An der Uniklinik Essen gibt es Unmut in der Belegschaft wegen der geplanten Reihenfolge bei den Corona-Impfungen. Dabei sollen Mitglieder des Corona-Krisenstabs der Klinik verbal angegriffen und beleidigt worden sein. Dies geht aus einer Donnerstag bei Youtube veröffentlichten Videobotschaft des Ärztlichen Direktors Jochen A. Werner an die Mitarbeiter hervor.
Der Eingang zur Uniklinik Essen. Foto: Marcel Kusch/dpa/Archivbild

Ihn erreichten im Moment Forderungen aus der Belegschaft, bestimmte Tätigkeitsbereiche bei den nächsten Impfungen „zu priorisieren“, sagt er darin. Und weiter: „Natürlich ist das aus Ihrer Sicht eine ganz hochemotionale Angelegenheit. Denn natürlich wollen sich die allermeisten von Ihnen so schnell es irgendwie geht impfen lassen.“

Er betonte: „Was aber eben nicht sein darf, das ist, dass Personen, die jetzt in der Krankenhauseinsatzleitung tätig sind, persönlich angegriffen werden, beleidigt werden.“ Ein Sprecher der Uniklinik machte auf Anfrage keine näheren Angaben zu den Hintergründen der in dem Video angesprochenen Sachverhalte.

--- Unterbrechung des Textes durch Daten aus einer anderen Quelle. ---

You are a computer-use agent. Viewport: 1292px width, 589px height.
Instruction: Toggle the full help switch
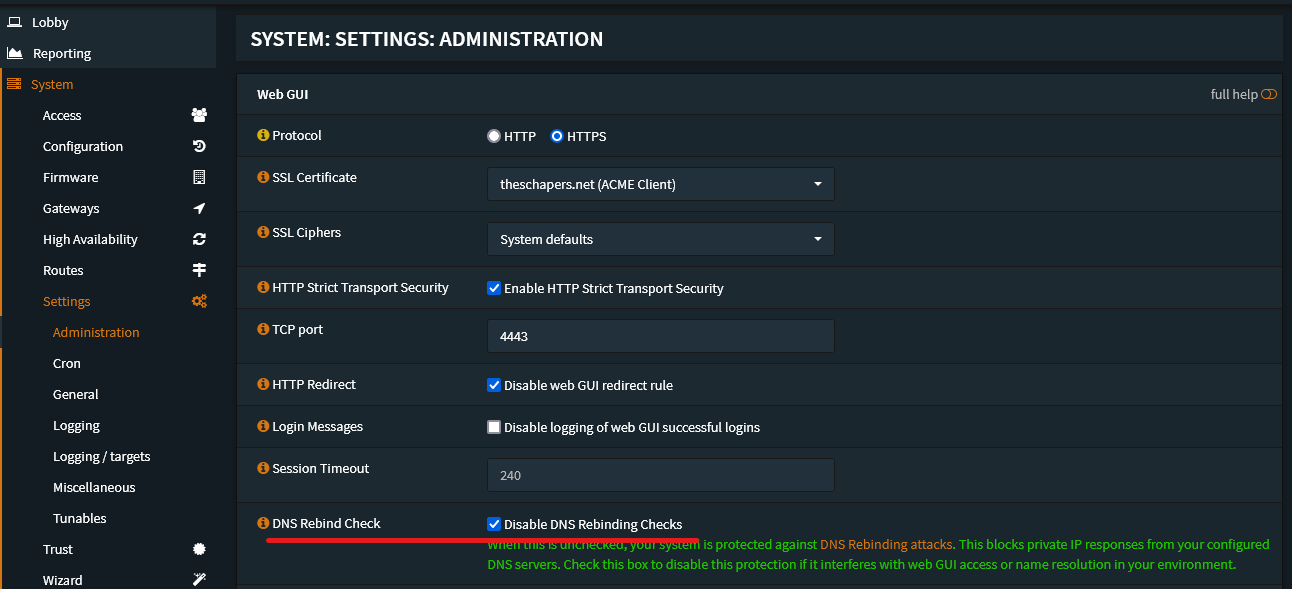(x=1269, y=94)
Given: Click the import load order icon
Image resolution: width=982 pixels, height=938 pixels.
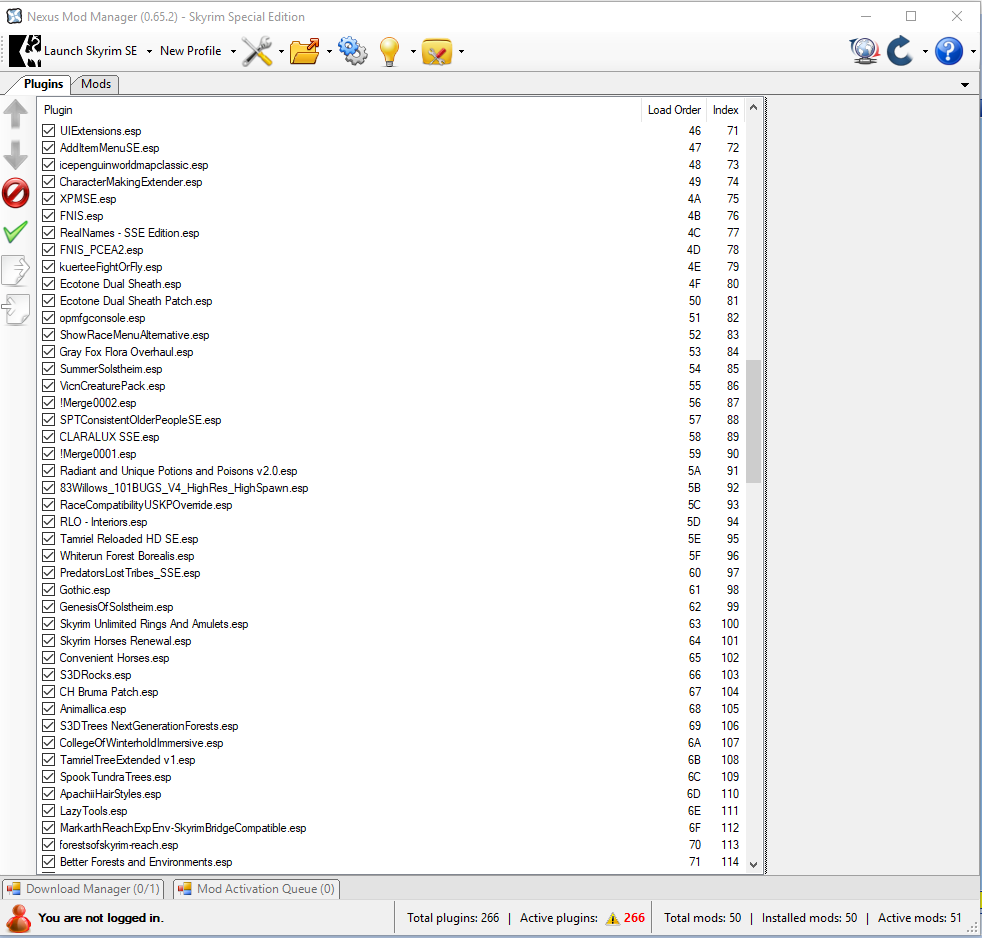Looking at the screenshot, I should tap(16, 309).
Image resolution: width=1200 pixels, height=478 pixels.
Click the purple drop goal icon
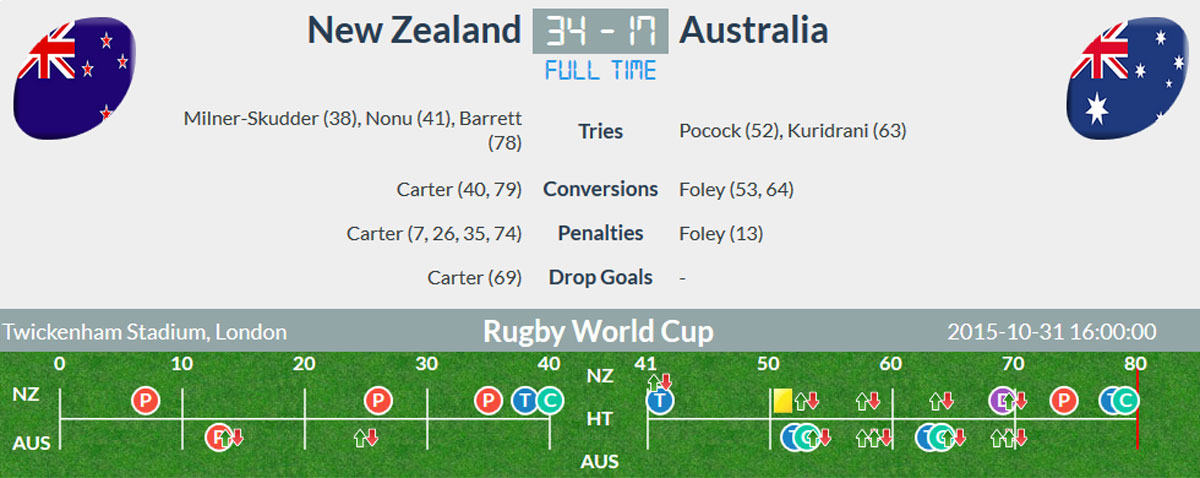coord(1001,401)
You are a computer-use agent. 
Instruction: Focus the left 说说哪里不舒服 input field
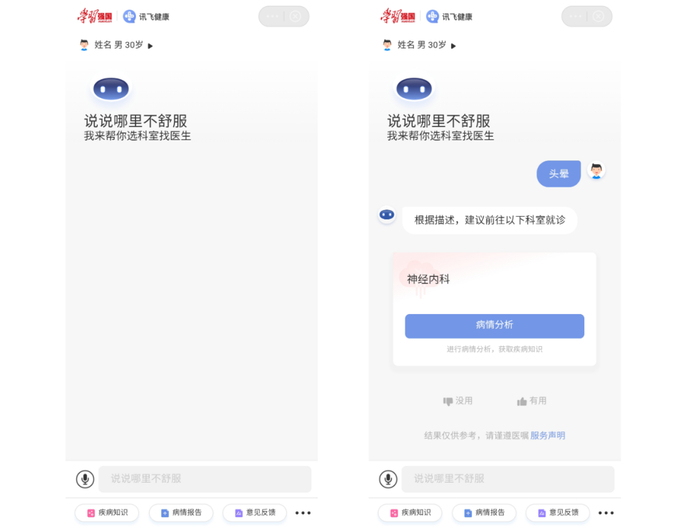(x=205, y=479)
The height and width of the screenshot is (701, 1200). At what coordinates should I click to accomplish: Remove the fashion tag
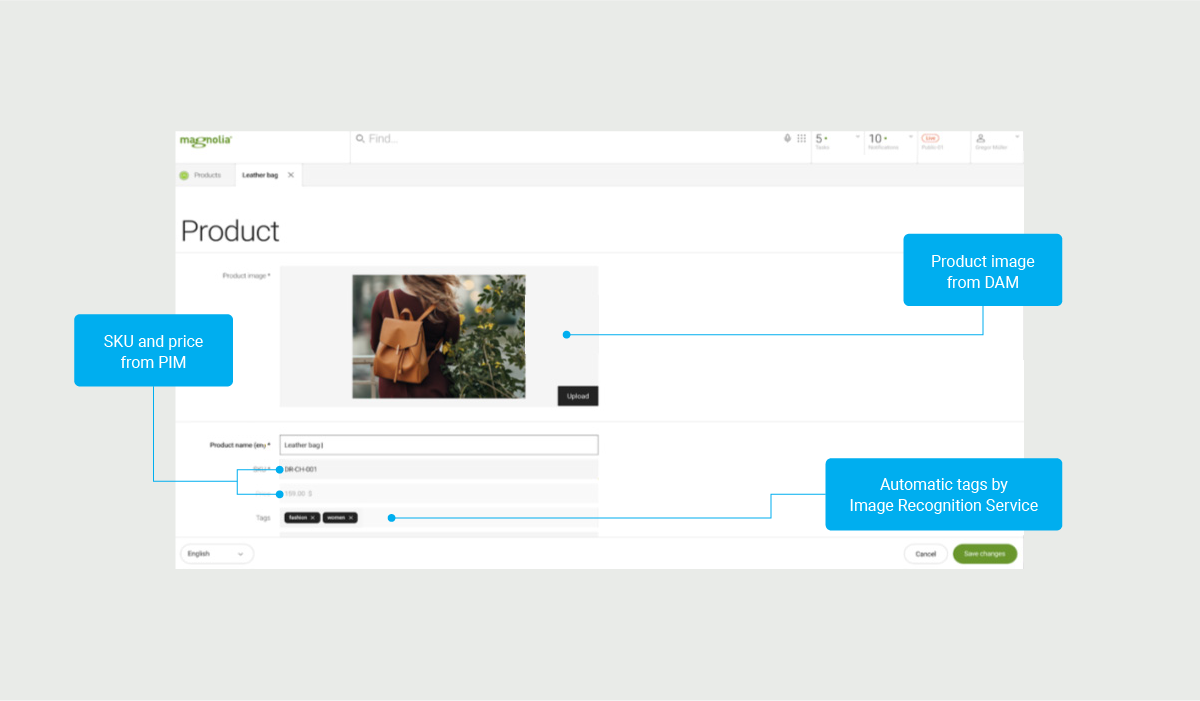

Werner bat um Vertrauen. „Haben Sie ein wenig Geduld. Wir versuchen, was wir können, auch um mehr Impfstoffe an diese Universitätsmedizin zu bringen. Wir dürfen uns bitte nicht in Streitigkeiten aufzehren, nicht zuletzt auch, da wir noch einige Wochen im Höchstmaß angespannt bleiben dürften.“

Am vergangenen Montag hatten die Impfungen an der Uniklinik mit ihren rund 10 000 Beschäftigen begonnen. Zunächst standen rund 1000 Dosen des Corona-Impfstoffs des US-Herstellers Moderna zur Verfügung. Sie sind laut Werner bereits verimpft worden.